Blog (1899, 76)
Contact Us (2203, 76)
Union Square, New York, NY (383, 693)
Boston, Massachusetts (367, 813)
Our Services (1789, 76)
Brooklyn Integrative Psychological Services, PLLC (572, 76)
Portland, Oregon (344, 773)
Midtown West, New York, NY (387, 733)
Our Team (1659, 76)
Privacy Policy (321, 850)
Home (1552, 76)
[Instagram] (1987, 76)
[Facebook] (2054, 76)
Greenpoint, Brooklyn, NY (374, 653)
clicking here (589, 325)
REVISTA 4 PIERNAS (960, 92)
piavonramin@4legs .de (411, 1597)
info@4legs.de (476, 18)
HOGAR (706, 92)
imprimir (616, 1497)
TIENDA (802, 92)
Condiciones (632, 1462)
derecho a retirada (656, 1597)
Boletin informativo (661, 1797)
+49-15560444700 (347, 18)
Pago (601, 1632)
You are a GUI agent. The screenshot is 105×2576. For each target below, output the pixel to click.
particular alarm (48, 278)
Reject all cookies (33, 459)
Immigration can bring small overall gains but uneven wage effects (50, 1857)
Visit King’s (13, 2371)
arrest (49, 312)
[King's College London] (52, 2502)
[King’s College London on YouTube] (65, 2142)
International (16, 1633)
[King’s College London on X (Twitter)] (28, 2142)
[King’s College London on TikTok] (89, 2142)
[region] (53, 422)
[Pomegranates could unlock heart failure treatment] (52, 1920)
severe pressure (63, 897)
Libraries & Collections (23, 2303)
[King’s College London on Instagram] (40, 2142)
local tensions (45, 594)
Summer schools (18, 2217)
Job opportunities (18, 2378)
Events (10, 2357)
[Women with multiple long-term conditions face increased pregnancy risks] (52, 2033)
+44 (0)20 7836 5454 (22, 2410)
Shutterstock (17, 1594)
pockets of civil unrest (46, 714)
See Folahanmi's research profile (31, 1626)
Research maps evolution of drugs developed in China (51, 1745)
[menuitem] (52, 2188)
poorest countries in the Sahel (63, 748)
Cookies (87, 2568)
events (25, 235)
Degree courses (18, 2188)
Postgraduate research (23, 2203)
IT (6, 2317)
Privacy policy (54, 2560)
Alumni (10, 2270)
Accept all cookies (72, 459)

▶ [Task goal]: Write out the complete set of records exactly as given.

▶ [Solution below]:
Blog (1899, 76)
Contact Us (2203, 76)
Union Square, New York, NY (383, 693)
Boston, Massachusetts (367, 813)
Our Services (1789, 76)
Brooklyn Integrative Psychological Services, PLLC (572, 76)
Portland, Oregon (344, 773)
Midtown West, New York, NY (387, 733)
Our Team (1659, 76)
Privacy Policy (321, 850)
Home (1552, 76)
[Instagram] (1987, 76)
[Facebook] (2054, 76)
Greenpoint, Brooklyn, NY (374, 653)
clicking here (589, 325)
REVISTA 4 PIERNAS (960, 92)
piavonramin@4legs .de (411, 1597)
info@4legs.de (476, 18)
HOGAR (706, 92)
imprimir (616, 1497)
TIENDA (802, 92)
Condiciones (632, 1462)
derecho a retirada (656, 1597)
Boletin informativo (661, 1797)
+49-15560444700 (347, 18)
Pago (601, 1632)
You are a GUI agent. The screenshot is 105×2576. For each target below, output the pixel to click.
particular alarm (48, 278)
Reject all cookies (33, 459)
Immigration can bring small overall gains but uneven wage effects (50, 1857)
Visit King’s (13, 2371)
arrest (49, 312)
[King's College London] (52, 2502)
[King’s College London on YouTube] (65, 2142)
International (16, 1633)
[King’s College London on X (Twitter)] (28, 2142)
[King’s College London on TikTok] (89, 2142)
[region] (53, 422)
[Pomegranates could unlock heart failure treatment] (52, 1920)
severe pressure (63, 897)
Libraries & Collections (23, 2303)
[King’s College London on Instagram] (40, 2142)
local tensions (45, 594)
Summer schools (18, 2217)
Job opportunities (18, 2378)
Events (10, 2357)
[Women with multiple long-term conditions face increased pregnancy risks] (52, 2033)
+44 (0)20 7836 5454 (22, 2410)
Shutterstock (17, 1594)
pockets of civil unrest (46, 714)
See Folahanmi's research profile (31, 1626)
Research maps evolution of drugs developed in China (51, 1745)
[menuitem] (52, 2188)
poorest countries in the Sahel (63, 748)
Cookies (87, 2568)
events (25, 235)
Degree courses (18, 2188)
Postgraduate research (23, 2203)
IT (6, 2317)
Privacy policy (54, 2560)
Alumni (10, 2270)
Accept all cookies (72, 459)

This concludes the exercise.